Chris Froome moved a significant step closer to Tour de France glory as he retained his overall lead on arguably the most difficult stage of this year's mountainous route.
While Rui Costa raced clear to win his second stage this week in the rain in Le Grand-Bornand, Froome held off late attacks from his rivals Alberto Contador and Nairo Quintana to remain five minutes and 11 seconds clear of Contador.
Froome must now face one more mountain challenge, tomorrow's 125km stage to Annecy-Semnoz, before he can plan a victory parade in Paris on Sunday night.
But to have come through today's stage - described by several riders as the most difficult of a Tour which has already featured Mont Ventoux and a double ascent of the Alpe d'Huez - and to do so in wet conditions towards the end, will be a huge relief for Froome.
He finished more than eight and a half minutes after Costa, who had caught Frenchman Pierre Rolland on the last of the five categorised climbs, and led over the top of the Col de la Croix by a minute in heavy rain.
The Movistar rider then held his nerve down the slippery descent to finish 49 seconds clear of Andreas Kloden.
Costa was also a winner earlier this week on stage 16 to Gap.
The day was notable for the lack of significant moves from Froome's rivals with time running out for them to take chunks out of his advantage going into the final weekend of the Tour.

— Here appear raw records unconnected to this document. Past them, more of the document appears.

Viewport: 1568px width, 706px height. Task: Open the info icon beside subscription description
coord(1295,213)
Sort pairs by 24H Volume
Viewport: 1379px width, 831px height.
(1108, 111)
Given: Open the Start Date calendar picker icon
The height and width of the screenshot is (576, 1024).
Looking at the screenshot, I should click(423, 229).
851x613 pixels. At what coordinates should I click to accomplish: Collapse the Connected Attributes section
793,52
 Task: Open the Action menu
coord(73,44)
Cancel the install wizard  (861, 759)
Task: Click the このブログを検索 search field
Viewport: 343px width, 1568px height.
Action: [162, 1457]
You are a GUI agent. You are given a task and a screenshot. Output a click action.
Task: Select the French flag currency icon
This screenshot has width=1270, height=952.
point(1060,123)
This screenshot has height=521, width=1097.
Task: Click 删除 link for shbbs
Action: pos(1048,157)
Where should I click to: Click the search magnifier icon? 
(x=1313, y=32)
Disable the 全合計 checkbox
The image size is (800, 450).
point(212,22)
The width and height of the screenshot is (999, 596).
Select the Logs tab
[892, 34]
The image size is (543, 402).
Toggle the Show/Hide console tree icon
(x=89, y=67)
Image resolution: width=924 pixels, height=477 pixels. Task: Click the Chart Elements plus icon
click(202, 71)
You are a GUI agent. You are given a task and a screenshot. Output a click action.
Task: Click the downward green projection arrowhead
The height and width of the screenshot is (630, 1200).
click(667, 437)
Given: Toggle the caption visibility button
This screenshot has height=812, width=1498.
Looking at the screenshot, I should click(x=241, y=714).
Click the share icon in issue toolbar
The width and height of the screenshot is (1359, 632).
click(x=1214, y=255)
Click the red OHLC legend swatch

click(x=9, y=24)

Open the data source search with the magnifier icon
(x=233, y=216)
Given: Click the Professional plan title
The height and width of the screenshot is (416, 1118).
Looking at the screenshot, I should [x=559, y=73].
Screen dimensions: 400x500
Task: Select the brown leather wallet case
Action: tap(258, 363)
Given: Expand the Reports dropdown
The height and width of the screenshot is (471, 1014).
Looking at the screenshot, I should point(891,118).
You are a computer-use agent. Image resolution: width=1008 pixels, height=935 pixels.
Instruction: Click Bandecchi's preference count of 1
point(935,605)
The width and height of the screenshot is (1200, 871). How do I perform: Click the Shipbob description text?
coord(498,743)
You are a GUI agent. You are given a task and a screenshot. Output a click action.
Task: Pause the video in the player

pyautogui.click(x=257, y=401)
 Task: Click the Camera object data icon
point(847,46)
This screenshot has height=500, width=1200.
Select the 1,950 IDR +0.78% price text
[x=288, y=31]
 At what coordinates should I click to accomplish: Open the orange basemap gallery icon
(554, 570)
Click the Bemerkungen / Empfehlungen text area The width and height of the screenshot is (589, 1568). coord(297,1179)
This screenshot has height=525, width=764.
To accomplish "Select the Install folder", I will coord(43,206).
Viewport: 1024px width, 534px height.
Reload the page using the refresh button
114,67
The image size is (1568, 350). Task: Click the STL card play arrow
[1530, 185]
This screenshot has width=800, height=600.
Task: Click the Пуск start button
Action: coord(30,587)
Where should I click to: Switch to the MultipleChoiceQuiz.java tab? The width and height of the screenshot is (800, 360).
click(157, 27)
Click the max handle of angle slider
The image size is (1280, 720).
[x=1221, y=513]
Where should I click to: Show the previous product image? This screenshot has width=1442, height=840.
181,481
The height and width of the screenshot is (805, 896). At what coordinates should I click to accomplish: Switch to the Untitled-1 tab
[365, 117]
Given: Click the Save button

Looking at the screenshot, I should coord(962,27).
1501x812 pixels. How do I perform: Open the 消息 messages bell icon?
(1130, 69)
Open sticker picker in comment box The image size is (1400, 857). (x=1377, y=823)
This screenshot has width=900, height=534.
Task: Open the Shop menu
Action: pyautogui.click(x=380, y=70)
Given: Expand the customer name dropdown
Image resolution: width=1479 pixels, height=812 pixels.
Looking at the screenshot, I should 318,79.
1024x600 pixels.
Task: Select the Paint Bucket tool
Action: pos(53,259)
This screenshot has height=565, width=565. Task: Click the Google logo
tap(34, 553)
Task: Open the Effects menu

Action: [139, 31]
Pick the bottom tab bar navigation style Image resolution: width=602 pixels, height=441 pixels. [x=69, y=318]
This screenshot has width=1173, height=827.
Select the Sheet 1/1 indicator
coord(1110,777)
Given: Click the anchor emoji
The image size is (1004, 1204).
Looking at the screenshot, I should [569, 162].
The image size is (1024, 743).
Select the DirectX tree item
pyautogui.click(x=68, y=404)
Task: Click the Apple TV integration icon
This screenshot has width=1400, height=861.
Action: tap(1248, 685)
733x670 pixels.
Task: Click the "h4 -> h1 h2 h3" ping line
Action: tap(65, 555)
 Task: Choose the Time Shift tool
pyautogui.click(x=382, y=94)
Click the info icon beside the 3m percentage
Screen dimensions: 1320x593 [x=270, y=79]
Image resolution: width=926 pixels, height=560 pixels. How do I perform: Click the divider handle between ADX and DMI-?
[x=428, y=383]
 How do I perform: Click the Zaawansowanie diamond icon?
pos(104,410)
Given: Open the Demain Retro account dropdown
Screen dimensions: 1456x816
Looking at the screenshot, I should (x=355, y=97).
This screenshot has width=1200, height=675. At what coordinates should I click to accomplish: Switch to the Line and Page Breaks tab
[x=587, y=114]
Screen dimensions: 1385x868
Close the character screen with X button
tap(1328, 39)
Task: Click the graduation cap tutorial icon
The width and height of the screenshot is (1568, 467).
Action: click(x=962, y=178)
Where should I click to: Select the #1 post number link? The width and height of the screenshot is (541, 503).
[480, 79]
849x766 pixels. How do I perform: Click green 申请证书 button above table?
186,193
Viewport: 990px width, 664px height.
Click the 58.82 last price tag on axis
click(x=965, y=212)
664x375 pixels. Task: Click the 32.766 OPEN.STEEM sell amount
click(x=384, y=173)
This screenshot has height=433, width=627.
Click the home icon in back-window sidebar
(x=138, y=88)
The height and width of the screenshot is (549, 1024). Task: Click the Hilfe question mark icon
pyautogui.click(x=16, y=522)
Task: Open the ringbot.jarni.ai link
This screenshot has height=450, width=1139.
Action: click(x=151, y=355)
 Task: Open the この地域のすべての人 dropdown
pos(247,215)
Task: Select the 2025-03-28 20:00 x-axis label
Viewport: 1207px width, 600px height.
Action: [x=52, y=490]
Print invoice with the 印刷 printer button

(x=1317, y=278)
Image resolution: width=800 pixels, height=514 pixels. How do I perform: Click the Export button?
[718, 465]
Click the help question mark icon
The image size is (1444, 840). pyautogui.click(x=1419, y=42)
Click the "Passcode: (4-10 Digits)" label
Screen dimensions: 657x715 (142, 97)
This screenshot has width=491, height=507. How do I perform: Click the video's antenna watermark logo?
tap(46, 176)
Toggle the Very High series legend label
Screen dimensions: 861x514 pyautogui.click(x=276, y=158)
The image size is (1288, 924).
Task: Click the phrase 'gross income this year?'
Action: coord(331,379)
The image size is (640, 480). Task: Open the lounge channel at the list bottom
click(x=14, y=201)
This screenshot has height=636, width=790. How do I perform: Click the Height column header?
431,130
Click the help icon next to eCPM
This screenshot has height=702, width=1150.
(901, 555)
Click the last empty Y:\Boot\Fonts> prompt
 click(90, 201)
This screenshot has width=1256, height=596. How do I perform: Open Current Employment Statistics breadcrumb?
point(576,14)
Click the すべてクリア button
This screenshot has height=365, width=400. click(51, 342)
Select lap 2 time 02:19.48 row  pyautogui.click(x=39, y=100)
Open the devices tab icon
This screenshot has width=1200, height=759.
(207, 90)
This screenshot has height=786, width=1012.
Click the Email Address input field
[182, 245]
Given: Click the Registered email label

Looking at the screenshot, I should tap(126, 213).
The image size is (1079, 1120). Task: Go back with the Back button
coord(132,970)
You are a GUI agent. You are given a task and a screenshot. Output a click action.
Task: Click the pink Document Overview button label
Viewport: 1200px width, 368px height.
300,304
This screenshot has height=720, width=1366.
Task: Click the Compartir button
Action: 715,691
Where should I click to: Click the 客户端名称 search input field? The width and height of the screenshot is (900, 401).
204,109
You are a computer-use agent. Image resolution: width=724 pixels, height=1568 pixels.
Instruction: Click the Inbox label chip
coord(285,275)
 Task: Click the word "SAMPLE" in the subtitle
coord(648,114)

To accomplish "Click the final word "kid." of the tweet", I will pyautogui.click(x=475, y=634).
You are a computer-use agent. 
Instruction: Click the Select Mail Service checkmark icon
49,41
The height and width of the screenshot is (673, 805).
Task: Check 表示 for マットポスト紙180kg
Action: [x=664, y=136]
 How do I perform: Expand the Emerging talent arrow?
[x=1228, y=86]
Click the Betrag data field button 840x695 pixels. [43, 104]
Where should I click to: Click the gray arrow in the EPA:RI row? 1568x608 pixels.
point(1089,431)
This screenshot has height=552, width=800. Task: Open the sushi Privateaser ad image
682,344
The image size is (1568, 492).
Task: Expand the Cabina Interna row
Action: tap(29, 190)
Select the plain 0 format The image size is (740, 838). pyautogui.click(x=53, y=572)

Although Contador and Quintana both tried to follow Joaquim Rodriguez off the front of the peloton on that final climb, a move quickly covered by Froome, they had otherwise looked unable to trouble the yellow jersey on a route which included two hors categorie climbs and two category ones.
It meant a day of little drama for Froome, who yesterday had a sugar crash on the second ascent of the Alpe d'Huez, and was then hit with a 20-second time penalty for an illegal feed inside the final six kilometres when he took an energy bar from Richie Porte to address it.
Ireland's Nicolas Roche finished 70th on the stage, 23:50 behind Costa. His compatriot - and cousin - Dan Martin finished in 129th position, 29:41 behind the winner.
Martin lies 32nd in the general classification at 55:23 behind Froome. Roche is placed 43rd overall, 1:29:00 off the lead.
As the riders rolled out of Bourg-D'Oisans this morning, at the foot of the Alpe, Froome was reminded of the incident as fans shouted 'Don't forget your lunch, Chris' when the yellow jersey rolled by.
Ryder Hesjedal, the 2012 Giro d'Italia winner, had been among the riders adamant today would be the toughest day of the Tour, having branded the stage 'The Redonkathon' according to team-mate David Millar, but the Canadian nevertheless saw it a day worthy of an audacious early attack.
He led the way over the opening climb, the Col du Glandon, with Jon Izaguirre just behind, and the Garmin-Sharp rider then dropped the Spaniard on the second of the hors categorie climbs, the Col de la Madeleine, towering 2,000m in the sky.
But just as soon as he moved clear, Frenchman Pierre Rolland joined him and moved ahead, eager to get back into contention for the King of the Mountains jersey he wore earlier in the Tour.
The tight, twisty descents would claim victims, with another Garmin-Sharp man Jack Bauer the first of the day to abandon.
The next two withdrawals could have a significant impact come the Champs-Elysees in Paris on Sunday.
Tom Veelers and Marcel Sieberg both abandoned, key lead-out men for Mark Cavendish's sprint rivals Marcel Kittel and Andre Greipel respectively.
Froome took things more steadily down these narrow roads, but although he allowed Contador to move to the front of the peloton ahead of him, there was no attack from the Spaniard, Froome shadowing him around the 26 hairpin bends to the foot of the mountain.
Rolland continued to fight alone at the front, racking up further KOM points over the next two climbs, but he was caught on the last ramp of the day as the weather began to turn.
Costa made his move, quickly pulling away and riding through heavy rain to cross the summit about a minute ahead of his closest pursuers, leaving Rolland one point shy of Froome in the KOM standings, although he will wear the polka dots tomorrow with Froome still decked out in yellow.
Behind, Saxo-Tinkoff were still driving the peloton with Michael Rogers and Roman Kreuziger alongside Contador, but Froome and Richie Porte were just behind, no doubt wary of the tough descent to come in the slippery conditions.
Rodriguez launched an attack with 15km to go and Contador and Quintana were out of the saddle to follow, but Froome bridged the gap as Porte was temporarily dropped.
But that proved to be that in terms of attempts from Froome's rivals to claw back a little time.
They rode down the valley and into Le Grand-Bornand together, leaving only one more major hurdle - the hors categorie climb to Annecy-Semnoz tomorrow - between Froome and Paris.